▶ _WHAT YOU NEED TO DO_:
Copy out each line of the material below that contains the string "point".

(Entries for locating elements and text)
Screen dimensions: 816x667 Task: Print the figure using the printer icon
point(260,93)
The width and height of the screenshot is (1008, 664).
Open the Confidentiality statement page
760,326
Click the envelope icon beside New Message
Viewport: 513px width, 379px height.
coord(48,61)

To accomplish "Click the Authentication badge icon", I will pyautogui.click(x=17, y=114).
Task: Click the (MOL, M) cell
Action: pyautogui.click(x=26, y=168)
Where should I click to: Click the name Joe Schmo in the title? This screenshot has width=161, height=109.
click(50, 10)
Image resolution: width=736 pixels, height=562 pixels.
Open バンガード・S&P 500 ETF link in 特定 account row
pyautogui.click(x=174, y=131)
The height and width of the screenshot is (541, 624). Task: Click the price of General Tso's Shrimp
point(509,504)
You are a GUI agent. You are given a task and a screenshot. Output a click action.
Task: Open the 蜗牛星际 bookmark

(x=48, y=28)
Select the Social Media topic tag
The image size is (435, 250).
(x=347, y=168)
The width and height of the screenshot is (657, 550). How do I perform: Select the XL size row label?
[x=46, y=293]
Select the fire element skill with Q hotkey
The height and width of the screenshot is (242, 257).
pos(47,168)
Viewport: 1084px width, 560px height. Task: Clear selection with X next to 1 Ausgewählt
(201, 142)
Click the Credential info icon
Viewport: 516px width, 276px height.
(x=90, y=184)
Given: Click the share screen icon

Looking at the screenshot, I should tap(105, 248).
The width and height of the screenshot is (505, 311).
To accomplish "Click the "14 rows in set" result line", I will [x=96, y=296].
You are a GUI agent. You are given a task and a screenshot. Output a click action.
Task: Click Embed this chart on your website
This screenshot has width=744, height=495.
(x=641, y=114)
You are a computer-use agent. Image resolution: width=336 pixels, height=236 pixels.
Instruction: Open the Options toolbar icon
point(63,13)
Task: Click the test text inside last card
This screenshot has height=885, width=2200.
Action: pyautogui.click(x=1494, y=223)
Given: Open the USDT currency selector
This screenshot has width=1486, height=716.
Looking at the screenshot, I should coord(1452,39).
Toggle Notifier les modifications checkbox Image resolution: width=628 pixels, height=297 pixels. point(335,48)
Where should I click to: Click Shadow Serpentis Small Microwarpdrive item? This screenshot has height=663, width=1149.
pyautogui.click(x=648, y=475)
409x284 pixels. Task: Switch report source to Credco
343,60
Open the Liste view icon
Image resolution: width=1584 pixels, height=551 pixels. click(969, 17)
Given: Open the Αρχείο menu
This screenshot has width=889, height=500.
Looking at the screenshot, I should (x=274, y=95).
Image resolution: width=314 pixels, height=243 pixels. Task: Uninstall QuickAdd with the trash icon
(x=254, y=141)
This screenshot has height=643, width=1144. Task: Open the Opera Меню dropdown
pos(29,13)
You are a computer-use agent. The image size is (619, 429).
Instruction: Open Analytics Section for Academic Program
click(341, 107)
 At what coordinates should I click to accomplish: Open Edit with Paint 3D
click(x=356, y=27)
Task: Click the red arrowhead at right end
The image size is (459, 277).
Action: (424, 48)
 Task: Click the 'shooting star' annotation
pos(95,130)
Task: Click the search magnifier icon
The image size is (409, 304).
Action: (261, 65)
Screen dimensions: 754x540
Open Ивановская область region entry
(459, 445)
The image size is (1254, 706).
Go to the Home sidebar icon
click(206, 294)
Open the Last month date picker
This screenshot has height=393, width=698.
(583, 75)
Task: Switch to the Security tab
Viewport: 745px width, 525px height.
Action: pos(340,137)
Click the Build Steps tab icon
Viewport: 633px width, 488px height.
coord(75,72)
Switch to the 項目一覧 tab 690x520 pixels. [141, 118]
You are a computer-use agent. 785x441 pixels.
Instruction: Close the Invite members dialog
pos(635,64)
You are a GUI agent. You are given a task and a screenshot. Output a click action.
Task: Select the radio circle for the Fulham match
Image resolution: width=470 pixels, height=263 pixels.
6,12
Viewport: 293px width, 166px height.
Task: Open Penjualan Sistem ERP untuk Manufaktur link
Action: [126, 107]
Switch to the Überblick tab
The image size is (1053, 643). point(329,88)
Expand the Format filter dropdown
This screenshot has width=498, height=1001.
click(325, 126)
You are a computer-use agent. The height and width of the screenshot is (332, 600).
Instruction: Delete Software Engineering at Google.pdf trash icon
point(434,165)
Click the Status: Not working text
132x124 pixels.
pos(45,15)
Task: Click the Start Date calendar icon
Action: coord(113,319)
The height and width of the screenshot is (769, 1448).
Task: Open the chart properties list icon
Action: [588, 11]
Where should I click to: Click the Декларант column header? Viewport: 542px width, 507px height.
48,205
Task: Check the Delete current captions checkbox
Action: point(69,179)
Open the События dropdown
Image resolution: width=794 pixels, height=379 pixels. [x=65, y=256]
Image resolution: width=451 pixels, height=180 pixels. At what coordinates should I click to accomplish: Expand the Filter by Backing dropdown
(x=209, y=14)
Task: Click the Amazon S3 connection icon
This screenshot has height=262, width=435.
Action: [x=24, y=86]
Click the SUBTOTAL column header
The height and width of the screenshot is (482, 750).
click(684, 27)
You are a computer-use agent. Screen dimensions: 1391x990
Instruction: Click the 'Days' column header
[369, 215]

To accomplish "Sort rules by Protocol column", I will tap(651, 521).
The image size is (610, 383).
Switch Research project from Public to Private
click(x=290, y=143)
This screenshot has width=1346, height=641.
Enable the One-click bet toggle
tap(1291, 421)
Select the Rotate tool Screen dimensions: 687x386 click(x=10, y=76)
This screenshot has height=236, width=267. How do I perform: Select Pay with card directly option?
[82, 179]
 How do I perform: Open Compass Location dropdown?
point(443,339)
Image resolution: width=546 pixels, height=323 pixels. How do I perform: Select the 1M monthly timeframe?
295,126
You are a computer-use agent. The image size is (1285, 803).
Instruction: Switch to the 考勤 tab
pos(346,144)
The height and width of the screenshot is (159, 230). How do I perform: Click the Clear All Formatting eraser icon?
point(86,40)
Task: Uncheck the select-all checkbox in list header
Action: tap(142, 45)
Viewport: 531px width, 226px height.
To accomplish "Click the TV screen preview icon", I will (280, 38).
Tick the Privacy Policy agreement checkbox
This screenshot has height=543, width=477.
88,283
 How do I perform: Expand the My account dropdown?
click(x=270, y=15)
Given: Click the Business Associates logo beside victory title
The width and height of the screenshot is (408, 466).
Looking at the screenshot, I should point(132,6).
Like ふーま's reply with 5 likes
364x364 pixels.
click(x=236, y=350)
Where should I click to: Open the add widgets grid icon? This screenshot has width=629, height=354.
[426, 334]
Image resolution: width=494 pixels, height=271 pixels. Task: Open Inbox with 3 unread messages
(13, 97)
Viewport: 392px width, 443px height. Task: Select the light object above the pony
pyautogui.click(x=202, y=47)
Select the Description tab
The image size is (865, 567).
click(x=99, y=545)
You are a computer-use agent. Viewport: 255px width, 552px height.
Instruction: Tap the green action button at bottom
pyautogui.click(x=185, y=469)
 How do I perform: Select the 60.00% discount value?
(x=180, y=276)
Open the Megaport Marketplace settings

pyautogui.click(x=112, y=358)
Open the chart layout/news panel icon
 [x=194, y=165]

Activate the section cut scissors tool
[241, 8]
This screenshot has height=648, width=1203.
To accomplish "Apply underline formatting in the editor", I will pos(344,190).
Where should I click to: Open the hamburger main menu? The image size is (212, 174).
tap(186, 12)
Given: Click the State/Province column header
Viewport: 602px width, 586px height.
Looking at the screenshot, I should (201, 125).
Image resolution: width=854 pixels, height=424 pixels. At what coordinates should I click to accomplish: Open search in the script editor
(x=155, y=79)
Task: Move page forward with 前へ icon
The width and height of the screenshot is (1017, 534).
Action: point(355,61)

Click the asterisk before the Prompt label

▶ _CORRECT RESPONSE_:
point(260,93)
point(509,504)
point(63,13)
Toggle Notifier les modifications checkbox Image resolution: width=628 pixels, height=297 pixels. point(335,48)
The image size is (1053, 643). point(329,88)
point(434,165)
Action: point(69,179)
point(443,339)
point(86,40)
Looking at the screenshot, I should point(132,6).
Action: point(355,61)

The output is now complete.